* _Task instructions_
Duplicate the material without alteration, covering only the stretch from the line containing "Click the Deactivate Job button" through the line containing "will pyautogui.click(x=446, y=279).", with both of those lines included.

= = = =

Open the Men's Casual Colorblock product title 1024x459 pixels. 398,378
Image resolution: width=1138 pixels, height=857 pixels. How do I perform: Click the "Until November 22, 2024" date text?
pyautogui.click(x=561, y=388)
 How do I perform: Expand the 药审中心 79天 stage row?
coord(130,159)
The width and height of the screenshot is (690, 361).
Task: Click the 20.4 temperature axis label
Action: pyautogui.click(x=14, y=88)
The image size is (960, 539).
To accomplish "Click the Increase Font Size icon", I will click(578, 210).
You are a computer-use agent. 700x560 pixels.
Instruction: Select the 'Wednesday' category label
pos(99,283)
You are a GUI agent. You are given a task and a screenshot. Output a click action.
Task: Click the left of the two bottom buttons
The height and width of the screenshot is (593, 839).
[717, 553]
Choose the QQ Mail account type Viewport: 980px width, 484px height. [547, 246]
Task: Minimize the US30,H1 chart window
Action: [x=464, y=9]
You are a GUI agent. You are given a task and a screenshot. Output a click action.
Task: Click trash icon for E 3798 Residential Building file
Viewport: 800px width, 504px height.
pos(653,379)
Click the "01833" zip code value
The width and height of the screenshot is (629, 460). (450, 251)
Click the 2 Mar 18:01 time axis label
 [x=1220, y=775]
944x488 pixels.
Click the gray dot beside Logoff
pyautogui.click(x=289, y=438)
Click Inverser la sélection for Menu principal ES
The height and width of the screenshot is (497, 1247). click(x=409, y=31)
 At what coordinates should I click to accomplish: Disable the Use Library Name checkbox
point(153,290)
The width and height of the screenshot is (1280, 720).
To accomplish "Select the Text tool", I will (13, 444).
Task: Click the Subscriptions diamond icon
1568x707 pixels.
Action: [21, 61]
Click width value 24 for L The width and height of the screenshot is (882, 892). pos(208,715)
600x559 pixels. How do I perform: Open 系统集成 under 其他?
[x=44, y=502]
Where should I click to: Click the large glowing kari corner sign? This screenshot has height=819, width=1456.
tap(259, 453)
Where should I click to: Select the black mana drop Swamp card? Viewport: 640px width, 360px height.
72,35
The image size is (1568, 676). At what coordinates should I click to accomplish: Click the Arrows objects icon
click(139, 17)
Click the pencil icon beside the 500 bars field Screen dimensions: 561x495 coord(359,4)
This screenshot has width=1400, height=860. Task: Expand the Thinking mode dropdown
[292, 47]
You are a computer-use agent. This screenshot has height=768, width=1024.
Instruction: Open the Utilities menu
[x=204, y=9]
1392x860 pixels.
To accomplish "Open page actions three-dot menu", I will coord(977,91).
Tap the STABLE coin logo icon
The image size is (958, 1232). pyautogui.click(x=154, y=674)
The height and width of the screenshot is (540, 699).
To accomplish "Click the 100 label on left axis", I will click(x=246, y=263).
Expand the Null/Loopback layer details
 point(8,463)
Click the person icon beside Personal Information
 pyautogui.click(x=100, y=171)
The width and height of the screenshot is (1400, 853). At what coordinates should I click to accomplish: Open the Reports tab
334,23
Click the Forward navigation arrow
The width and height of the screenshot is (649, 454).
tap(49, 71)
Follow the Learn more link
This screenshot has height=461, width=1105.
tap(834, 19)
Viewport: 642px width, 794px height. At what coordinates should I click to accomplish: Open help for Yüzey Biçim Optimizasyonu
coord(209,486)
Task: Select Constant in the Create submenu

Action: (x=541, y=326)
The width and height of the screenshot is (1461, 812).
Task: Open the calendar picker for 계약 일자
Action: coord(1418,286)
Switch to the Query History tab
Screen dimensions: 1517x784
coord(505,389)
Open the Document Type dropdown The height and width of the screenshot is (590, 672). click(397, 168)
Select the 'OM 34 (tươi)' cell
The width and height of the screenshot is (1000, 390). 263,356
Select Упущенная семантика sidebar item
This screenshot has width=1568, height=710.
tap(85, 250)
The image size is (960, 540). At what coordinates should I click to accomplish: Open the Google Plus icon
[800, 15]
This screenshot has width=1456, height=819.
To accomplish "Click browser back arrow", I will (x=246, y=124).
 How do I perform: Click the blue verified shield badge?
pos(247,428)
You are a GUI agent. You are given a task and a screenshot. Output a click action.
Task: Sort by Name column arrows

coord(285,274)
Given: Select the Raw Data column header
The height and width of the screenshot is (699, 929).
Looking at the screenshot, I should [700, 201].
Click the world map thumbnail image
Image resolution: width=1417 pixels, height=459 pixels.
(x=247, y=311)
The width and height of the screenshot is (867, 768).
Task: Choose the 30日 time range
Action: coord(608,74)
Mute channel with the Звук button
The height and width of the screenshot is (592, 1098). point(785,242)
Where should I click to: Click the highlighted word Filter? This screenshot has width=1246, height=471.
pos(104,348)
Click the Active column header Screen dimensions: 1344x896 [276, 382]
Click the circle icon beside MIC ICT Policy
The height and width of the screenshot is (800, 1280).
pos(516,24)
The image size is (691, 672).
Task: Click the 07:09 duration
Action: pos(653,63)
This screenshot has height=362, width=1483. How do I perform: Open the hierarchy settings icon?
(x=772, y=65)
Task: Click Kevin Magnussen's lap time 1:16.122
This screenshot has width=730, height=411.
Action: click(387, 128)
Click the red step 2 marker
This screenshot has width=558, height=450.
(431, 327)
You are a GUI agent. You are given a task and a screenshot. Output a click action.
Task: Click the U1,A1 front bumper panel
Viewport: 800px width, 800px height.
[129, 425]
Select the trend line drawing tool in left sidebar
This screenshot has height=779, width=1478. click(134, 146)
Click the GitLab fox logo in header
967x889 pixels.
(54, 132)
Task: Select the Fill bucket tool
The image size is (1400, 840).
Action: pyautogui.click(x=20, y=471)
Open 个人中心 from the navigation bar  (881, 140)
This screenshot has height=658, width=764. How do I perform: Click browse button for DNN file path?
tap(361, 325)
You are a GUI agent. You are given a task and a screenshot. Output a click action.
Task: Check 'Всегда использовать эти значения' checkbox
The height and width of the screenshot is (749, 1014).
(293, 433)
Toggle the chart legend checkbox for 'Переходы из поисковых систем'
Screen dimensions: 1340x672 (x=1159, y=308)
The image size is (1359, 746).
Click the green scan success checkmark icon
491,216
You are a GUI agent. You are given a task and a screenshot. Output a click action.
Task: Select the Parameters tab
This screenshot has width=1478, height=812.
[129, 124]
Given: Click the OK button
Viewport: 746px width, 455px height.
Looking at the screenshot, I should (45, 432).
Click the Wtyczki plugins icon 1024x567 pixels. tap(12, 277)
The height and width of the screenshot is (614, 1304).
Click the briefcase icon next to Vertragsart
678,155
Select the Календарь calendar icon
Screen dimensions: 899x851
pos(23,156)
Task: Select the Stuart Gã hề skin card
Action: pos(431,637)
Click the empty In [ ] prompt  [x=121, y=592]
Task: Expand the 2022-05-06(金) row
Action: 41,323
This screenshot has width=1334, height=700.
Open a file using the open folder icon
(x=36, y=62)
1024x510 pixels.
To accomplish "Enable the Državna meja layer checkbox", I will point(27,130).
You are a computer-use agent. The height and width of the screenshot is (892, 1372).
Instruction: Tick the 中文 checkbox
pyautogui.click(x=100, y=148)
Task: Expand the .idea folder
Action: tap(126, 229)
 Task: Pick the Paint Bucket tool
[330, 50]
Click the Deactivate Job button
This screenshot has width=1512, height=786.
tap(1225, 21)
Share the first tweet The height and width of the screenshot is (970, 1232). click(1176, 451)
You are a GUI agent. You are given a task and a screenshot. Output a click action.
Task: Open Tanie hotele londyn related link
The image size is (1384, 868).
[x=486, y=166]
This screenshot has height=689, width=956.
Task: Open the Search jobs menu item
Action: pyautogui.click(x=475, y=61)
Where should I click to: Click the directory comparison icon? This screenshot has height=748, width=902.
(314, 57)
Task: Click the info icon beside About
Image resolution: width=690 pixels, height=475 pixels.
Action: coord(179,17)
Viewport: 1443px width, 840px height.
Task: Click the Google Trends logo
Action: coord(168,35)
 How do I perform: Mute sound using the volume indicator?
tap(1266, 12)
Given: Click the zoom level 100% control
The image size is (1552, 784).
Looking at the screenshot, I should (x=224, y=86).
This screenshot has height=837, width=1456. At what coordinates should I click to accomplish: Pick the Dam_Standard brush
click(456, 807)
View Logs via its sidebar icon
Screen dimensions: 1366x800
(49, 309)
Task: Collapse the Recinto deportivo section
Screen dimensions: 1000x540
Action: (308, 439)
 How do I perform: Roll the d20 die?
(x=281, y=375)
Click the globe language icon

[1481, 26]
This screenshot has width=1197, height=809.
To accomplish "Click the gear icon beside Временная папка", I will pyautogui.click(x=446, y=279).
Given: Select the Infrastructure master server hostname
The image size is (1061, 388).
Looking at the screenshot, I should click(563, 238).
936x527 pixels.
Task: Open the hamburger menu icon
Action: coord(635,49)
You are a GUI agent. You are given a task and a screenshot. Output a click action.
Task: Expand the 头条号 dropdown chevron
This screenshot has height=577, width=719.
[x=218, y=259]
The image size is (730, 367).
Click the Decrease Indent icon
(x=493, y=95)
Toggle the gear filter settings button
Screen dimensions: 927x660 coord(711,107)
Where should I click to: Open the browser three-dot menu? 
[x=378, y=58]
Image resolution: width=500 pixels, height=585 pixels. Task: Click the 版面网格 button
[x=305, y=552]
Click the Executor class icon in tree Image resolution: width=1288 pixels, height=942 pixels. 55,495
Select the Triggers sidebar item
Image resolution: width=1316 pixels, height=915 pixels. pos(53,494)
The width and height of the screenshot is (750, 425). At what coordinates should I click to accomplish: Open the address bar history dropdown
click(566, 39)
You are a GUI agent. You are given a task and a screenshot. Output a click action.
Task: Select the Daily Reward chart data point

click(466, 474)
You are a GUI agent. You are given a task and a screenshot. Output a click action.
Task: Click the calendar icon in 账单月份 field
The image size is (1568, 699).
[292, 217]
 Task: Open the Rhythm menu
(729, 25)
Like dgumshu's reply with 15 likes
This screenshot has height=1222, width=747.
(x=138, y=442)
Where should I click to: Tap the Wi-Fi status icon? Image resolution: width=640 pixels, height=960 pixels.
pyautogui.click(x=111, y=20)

= = = =

* _Task result_
Click the Deactivate Job button
This screenshot has width=1512, height=786.
tap(1225, 21)
Share the first tweet The height and width of the screenshot is (970, 1232). click(1176, 451)
You are a GUI agent. You are given a task and a screenshot. Output a click action.
Task: Open Tanie hotele londyn related link
The image size is (1384, 868).
[x=486, y=166]
This screenshot has height=689, width=956.
Task: Open the Search jobs menu item
Action: pyautogui.click(x=475, y=61)
Where should I click to: Click the directory comparison icon? This screenshot has height=748, width=902.
(314, 57)
Task: Click the info icon beside About
Image resolution: width=690 pixels, height=475 pixels.
Action: coord(179,17)
Viewport: 1443px width, 840px height.
Task: Click the Google Trends logo
Action: coord(168,35)
 How do I perform: Mute sound using the volume indicator?
tap(1266, 12)
Given: Click the zoom level 100% control
The image size is (1552, 784).
Looking at the screenshot, I should (x=224, y=86).
This screenshot has height=837, width=1456. At what coordinates should I click to accomplish: Pick the Dam_Standard brush
click(456, 807)
View Logs via its sidebar icon
Screen dimensions: 1366x800
(49, 309)
Task: Collapse the Recinto deportivo section
Screen dimensions: 1000x540
Action: (308, 439)
 How do I perform: Roll the d20 die?
(x=281, y=375)
Click the globe language icon

[1481, 26]
This screenshot has width=1197, height=809.
To accomplish "Click the gear icon beside Временная папка", I will pyautogui.click(x=446, y=279).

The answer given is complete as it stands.